What Really Motivated the Boston Marathon Bombing?
“There’s another side to people that no one ever sees,” says Boston Police Department Superintendent Billy Evans at the beginning of American Manhunt: The Boston Marathon Bombing—a lesson relearned just about every day in this country, where mass shootings and heinous massacres are committed not by loud-and-proud psychopaths but by angry, disillusioned and deranged individuals who hide their true selves and motivations from the public so they can successfully execute their atrocities.
The monsters are hiding in plain sight, and that was absolutely true when it came to Tamerlan and Dzhokhar Tsarnaev, the two Chechen brothers who committed the April 15, 2013, Boston Marathon Bombing, killing four and injuring an additional 260+ during their four-day reign of terror.

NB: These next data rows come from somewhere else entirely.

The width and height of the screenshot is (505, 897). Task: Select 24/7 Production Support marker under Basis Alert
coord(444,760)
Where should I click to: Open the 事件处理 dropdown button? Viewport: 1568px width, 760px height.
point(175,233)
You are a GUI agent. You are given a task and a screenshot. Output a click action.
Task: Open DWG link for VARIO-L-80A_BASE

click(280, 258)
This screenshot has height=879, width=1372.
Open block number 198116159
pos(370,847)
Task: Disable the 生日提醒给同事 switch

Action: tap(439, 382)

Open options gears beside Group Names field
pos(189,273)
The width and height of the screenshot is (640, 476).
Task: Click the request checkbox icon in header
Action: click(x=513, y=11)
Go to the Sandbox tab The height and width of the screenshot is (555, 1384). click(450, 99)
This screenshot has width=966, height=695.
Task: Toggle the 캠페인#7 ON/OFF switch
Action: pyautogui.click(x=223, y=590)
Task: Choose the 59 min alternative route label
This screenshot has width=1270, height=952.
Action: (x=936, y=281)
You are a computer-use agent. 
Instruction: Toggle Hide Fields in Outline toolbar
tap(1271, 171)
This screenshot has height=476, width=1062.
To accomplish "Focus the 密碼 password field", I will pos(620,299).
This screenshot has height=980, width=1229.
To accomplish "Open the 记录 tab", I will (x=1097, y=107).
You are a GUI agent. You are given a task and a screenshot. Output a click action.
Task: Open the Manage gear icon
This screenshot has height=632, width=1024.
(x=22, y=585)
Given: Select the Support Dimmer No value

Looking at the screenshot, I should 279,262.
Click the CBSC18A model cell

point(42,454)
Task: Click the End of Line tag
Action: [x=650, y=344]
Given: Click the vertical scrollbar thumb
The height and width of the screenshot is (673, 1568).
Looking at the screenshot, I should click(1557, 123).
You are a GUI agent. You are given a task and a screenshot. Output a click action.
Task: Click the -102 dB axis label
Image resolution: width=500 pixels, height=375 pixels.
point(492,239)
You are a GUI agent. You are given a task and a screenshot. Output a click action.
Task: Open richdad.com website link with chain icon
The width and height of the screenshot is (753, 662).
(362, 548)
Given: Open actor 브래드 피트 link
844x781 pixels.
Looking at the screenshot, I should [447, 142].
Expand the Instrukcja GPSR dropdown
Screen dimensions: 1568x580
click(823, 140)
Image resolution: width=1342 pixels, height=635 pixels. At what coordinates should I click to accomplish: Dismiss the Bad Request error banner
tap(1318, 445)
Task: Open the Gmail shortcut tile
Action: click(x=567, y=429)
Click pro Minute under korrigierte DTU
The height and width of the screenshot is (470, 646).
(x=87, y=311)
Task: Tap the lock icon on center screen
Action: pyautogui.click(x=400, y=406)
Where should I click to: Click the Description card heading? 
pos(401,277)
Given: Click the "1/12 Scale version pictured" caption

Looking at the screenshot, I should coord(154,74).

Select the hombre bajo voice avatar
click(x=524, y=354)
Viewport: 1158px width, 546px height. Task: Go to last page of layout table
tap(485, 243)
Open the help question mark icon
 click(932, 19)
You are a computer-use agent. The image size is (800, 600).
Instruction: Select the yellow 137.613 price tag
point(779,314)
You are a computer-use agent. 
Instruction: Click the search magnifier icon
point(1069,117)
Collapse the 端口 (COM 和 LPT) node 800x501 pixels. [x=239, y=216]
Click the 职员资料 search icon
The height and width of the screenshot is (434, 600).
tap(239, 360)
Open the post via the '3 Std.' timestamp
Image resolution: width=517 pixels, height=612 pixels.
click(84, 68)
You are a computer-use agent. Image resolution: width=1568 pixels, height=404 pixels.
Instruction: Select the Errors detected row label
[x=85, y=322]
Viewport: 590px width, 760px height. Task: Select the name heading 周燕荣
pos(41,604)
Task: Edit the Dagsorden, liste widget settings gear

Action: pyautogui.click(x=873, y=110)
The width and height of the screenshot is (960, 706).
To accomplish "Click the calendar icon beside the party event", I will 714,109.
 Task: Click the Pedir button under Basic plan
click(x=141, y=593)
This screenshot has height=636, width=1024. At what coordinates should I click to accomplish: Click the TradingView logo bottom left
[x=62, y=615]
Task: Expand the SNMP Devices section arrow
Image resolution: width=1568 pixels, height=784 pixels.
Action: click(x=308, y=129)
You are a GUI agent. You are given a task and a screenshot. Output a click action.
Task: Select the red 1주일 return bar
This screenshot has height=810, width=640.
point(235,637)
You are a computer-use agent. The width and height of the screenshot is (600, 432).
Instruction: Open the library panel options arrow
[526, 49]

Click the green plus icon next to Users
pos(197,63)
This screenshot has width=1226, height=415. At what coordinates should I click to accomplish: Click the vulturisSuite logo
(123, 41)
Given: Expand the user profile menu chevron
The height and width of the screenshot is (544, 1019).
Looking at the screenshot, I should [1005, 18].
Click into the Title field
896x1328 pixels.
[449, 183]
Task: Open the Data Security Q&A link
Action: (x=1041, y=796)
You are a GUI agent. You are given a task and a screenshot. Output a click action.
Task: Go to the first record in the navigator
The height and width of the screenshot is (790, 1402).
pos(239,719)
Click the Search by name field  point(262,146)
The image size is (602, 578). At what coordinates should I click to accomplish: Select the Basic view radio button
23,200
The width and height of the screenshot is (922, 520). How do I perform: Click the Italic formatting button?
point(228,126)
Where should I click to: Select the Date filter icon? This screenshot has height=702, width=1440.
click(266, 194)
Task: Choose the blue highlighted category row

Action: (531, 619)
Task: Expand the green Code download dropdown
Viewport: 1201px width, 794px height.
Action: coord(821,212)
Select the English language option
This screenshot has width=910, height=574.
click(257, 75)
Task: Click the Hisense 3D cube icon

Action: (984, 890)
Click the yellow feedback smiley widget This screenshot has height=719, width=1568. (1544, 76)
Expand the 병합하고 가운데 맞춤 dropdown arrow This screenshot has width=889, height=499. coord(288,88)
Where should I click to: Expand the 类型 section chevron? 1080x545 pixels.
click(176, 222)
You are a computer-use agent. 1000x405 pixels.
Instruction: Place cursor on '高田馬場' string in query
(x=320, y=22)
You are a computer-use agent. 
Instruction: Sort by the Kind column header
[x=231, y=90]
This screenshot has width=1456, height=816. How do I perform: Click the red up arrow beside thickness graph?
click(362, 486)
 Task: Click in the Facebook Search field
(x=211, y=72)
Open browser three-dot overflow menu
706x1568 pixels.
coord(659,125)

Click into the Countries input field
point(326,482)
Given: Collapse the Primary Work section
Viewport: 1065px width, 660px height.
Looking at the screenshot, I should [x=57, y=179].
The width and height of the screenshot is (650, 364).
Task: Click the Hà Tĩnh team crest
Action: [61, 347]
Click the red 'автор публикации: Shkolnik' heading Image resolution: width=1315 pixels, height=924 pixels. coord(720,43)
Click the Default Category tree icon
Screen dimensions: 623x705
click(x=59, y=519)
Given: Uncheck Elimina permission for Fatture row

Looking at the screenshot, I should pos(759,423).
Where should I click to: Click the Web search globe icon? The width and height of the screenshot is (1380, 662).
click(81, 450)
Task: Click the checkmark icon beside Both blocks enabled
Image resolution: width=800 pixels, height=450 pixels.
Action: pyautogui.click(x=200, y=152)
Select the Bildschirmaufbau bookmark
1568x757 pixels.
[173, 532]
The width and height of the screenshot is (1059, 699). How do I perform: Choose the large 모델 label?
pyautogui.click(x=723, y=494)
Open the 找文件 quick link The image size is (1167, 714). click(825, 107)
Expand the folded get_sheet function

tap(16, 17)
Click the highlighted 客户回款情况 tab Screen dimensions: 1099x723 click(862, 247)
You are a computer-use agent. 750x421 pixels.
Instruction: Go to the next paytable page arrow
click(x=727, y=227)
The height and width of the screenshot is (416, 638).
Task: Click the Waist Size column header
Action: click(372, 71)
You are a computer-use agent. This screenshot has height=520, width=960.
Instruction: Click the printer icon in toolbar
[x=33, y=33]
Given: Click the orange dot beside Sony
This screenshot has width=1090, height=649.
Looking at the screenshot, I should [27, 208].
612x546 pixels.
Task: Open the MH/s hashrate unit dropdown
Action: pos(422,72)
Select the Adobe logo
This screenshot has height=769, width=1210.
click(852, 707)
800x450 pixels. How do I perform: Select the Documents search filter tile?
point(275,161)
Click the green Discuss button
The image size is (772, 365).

Arriving on the heels of Waco: American Apocalypse—and timed to the 10-year anniversary of its subject—American Manhunt (April 12) continues Netflix’s effort to build a library of definitive docuseries about modern media-filtered spectacles. Executive-produced by Tiller Russell, director Floyd Russ’s three-part non-fiction investigation strives for comprehensiveness via an array of archival footage and interviews with virtually every principal player involved in the saga. As a three-dimensional account of those fateful days in Boston and nearby Watertown, Massachusetts, it’s about as exhaustive as possible—and, just as satisfyingly, as suspenseful as it is stirring.